R: A green tea with lemon!
P: What type of breakfast do you have on the weekend?
R: The weekends are all about taking a little extra time on preparation and eating. This will usually be scrambled eggs with chives, slices of avocado, spelt toast with homemade hummus and a chai tea.
P: Are there any particular foods you have before a yoga lesson?
R: I wouldn't recommend eating anything too soon before practising - usually an hour before is good. I find a small health energy bite (in love with Dynabites® at the moment!) or I make my own energy balls with dates, almonds and raisins, dusted with cacao or coconut. A banana is also a good option.
P: If the conversation is there to have with them, do you suggest foods to your students?
R: Yes! During practice you will be detoxifying and purifying the body, so it helps to ensure the food you are eating supports that and ensures that the body is kept in balance.
P: What are your five foods to a calmer soul?
R: Mint (add to hot water or smoothies), ginger (add with hot water, cardamom, cinnamon sticks, lemon and little honey for a comfort drink before bed), blueberries (add to Greek yoghurt or to coconut water), butternut (add some cinnamon and pepper when roasting) and sweet potato (sweet potato brownies! Yes - they are delicious). These are all lovely foods to mix with other simple ingredients to create a calming and comforting recipe!
P: What five things do you always get on your daily shop?
R: Lemons, limes, spinach, almond milk and coconut water. These are always on my top hit list of things to have in the house as I use these daily.

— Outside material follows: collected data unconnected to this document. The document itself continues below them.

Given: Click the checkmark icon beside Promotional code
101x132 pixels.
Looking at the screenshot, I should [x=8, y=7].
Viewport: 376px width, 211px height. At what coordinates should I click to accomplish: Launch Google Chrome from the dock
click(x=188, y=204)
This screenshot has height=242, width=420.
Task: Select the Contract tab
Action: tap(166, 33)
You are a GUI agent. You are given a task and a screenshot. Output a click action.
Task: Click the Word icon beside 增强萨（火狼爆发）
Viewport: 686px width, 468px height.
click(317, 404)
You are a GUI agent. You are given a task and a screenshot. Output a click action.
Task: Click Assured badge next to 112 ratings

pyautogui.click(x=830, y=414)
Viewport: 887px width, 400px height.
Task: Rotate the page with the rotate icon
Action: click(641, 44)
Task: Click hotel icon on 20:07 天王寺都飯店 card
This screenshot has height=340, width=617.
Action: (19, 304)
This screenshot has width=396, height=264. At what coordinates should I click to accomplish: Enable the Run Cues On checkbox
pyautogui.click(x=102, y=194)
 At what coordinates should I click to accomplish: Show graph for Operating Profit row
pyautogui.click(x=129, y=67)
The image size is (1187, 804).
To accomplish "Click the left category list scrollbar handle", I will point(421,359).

P: What food have you learnt to avoid since becoming a yoga teacher?
R: I tend to stay away from sugar since becoming a yoga teacher. I have worked on using other more natural sweeteners to get the fix and have discovered many other foods and ingredients to use instead! Honey and agave are good alternatives.
P: If you have a family, what are the best ways to get the whole family eating healthily?

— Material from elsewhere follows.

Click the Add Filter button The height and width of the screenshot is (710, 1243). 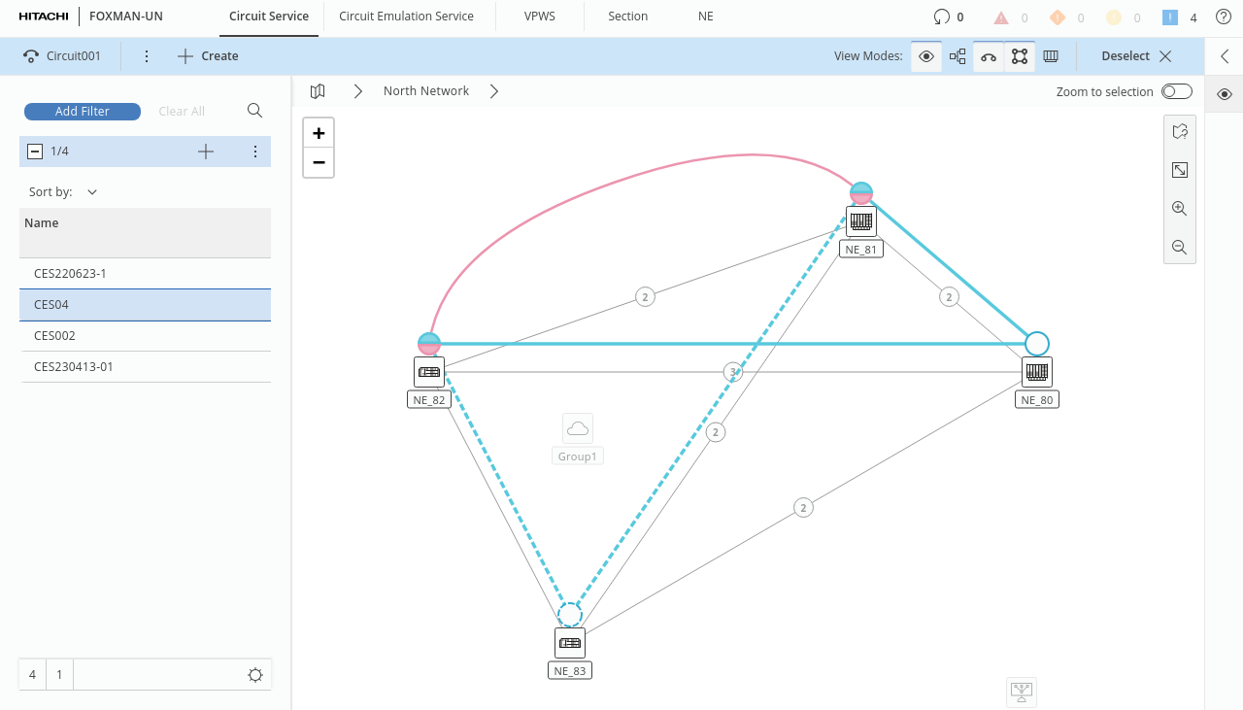tap(83, 112)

R: By preparing food together using fresh ingredients and really appreciating the textures of the individual item. Fruit and vegetables all have unique characteristics, colours and flavours so it is great to spend the time together appreciating them and coming up with ideas for mixing ingredients together.
P: What is your mantra on cooking healthily?
R: Colours! Allow yourself to be colourful with your food, trying different items together.
P: What has yoga taught you about eating healthily?
R: It has taught me that connecting to your body is key in ensuring you stay healthy and energised for the day. Finding what works for you and nourishing the body, not just filling the body. Good, clean eating is pivotal to keeping up your immune system and feeling strong within your body.
Eating by colour
The Rainbow Diet is set around the premise that you should try to eat as many colourful foods as possible. This will increase your intake of different vitamins and nutrients, which can see improvements in your health and immune system.
Calling it a ˈdietˈ is actually a bit misleading, as it doesn’t require you to cut down your eating or limit how much you eat. It only encourages you to try more colourful foods. So instead of filling your plate with yellow and brown foods that are quite dull and often lack nutrients, it recommends adding more vegetables and fruits to make your plate pop with colour!
Red (for a healthy heart and good memory)
Red apples, pomegranates, red onions, strawberries and tomatoes.
Yellow/orange (for vitamin C, antioxidants, and to strengthen the immune system)
Yellow pepper, mango, oranges, sweetcorn, sweet potato, lemons.
Green (for better eye health and a better immune system)
Avocado, lettuce, kiwi, green apple, artichoke, celery, broccoli, green grapes.
White (for a healthy blood pressure)
Mushrooms, bananas, garlic, white peaches, potatoes.
Blue/purple (for antioxidants and a healthy cardiovascular system)
Purple grapes, blueberries, plums, eggplant, purple cabbage.